Et nous commençons à entrer sur la voie ensoleillée.

Nous ne sommes plus tout à fait dans la mécanique, bien qu’elle nous happe parfois encore, mais seulement pour nous faire sentir une écrasante tension, son obscur roulement dans rien qui engrène rien qui engrène rien — nous avons senti un autre air, même s’il n’a l’air de rien, nous ne pouvons plus supporter son inexistence qui se meut d’un point à un autre, d’un téléphone à un autre, d’un rendez-vous à un autre, qui monte, descend l’éternelle mécanique et rien n’arrive jamais, sauf la même sempiternelle histoire avec d’autres visages et d’autres noms et d’autres paroles, sur ce boulevard ou un autre — il faut que ça existe !

Il faut qu’entre ce réverbère et l’autre, ce palier du troisième et celui du quatrième, ce neuf heures et ce neuf heures trente d’une pendule qui ne marque rien, quelque chose soit, quelque chose vive, que ce pas ait son sens éternel comme s’il était un unique pas parmi les millions d’heures du cadran, que ce geste soit porté par quelqu’un, ce kiosque qu’on croise, cet accroc du tapis, ce bouton de sonnette qu’on tire, cette seconde — cette seconde — ait sa totalité de vie unique et irremplaçable comme si elle était seule à luire pour l’éternité des temps, oh ! pas ce rien qui marche dans rien : que ça existe, que ça existe, que ça existe ! … »

 

Satprem, La genèse du surhomme.
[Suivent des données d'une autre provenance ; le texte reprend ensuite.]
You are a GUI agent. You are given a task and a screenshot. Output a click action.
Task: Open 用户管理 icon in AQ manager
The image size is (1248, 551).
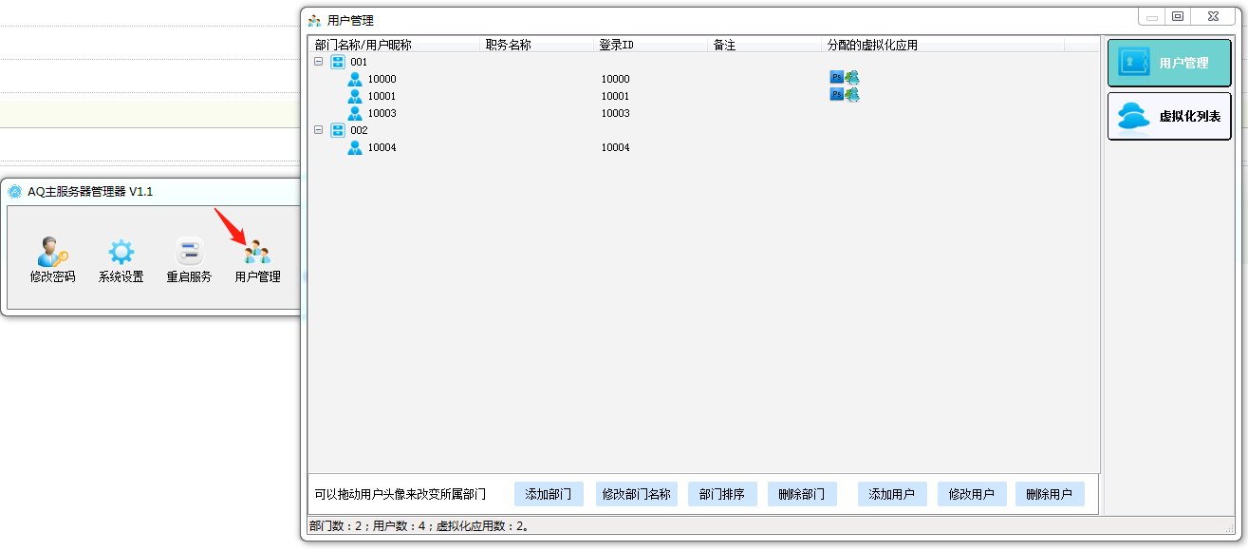click(x=257, y=254)
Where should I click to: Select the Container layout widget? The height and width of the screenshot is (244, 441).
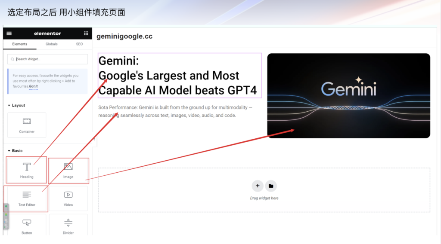[x=27, y=125]
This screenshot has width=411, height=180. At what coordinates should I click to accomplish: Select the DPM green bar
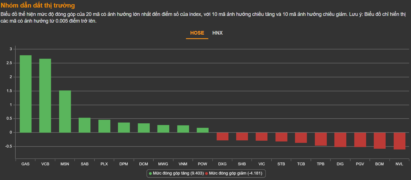[x=124, y=128]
Essai d’évolution expérimentale, Pondichéry (Inde), Édition Sri Aurobindo Ashram, 1971, p. 39-41.

Chaque livre de sagesse apporte sa compréhension du monde avec sa couleur propre. J’en ai de nombreux, une pleine bibliothèque. Cela dit, les ouvrages de Satprem furent pour moi majeurs. Ils sont à l’origine, par exemple, du message glissé dans plus de 400 bouteilles lancées à la mer par mon fils et moi durant les années 1970.